### [YOUR TASKS]
**1.** According to the Speechless essay, who directed Speechless?
**2.** List every character from Speechless that the Speechless essay names.
**3.** Copy word for word the part of the Speechless essay that begins at the words "Beetlejuice (1988) costars" and stops after "while watching movies.".

* START PROVIDED PASSAGE *

Beetlejuice in the Land of Enchantment: The Twilight Language of Speechless

 

Beetlejuice (1988) costars Michael Keaton and Geena Davis got the chance to work with each other again in Speechless (1994), a politically themed but seemingly unremarkable romantic comedy written by Robert King and directed by Ron Underwood. Alternatively, however, I propose that Speechless can be viewed as an esoteric sequel to Tim Burton’s phantasmagoria, with Keaton and Davis essaying new realizations or encrypted avatars of the characters they portrayed in their previous collaboration. I should state at the outset, however, that the intertextual reading I advance below is probably not the one intended by the creators of Speechless and is rather representative of, at best, synchronicity, and, more pertinently, my way of sometimes amusing myself while watching movies.

Speechless concerns the forbidden attraction of speechwriters Julia Mann (Davis) and Kevin Vallick (Keaton), who meet and fall for each other before they discover that they are supposed to be enemies, working as they respectively are for opponents in a New Mexico senatorial race. Julia is a feisty idealist onboard the campaign of Democrat Lloyd Wannamaker (Mitchell Ryan) while Vallick is a cynical sitcom jokester spin-doctoring for Republican Ray Garvin (Ray Baker), the two speechwriters’ clashing sensibilities blurrily mirroring the conflict between Barbara Maitland and Betelgeuse in Burton’s film. Reviews of Speechless at the time of its release frequently mentioned the similarity of the premise to the relationship of Bill Clinton’s campaign strategist James Carville and George H.W. Bush’s deputy campaign manager Mary Matalin, who were romantically involved during the 1992 presidential race and wed the following year, but King denied a deliberate parallel, asserting that he had written Speechless back in 1989 [1]. Christopher Reeve, however, in an interview he gave to promote Speechless, claimed King had written it in 1991, at the time of the Gulf War [2].

* END PROVIDED PASSAGE *
* START INFORMATION SUPPLIED *

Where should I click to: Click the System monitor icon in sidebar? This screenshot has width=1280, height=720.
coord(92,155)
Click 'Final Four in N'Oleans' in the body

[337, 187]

* END INFORMATION SUPPLIED *

### [SOLUTIONS PER TASK]
**1.** Ron Underwood

**2.** Julia Mann, Kevin Vallick, Lloyd Wannamaker, Ray Garvin

**3.**
Beetlejuice (1988) costars Michael Keaton and Geena Davis got the chance to work with each other again in Speechless (1994), a politically themed but seemingly unremarkable romantic comedy written by Robert King and directed by Ron Underwood. Alternatively, however, I propose that Speechless can be viewed as an esoteric sequel to Tim Burton’s phantasmagoria, with Keaton and Davis essaying new realizations or encrypted avatars of the characters they portrayed in their previous collaboration. I should state at the outset, however, that the intertextual reading I advance below is probably not the one intended by the creators of Speechless and is rather representative of, at best, synchronicity, and, more pertinently, my way of sometimes amusing myself while watching movies.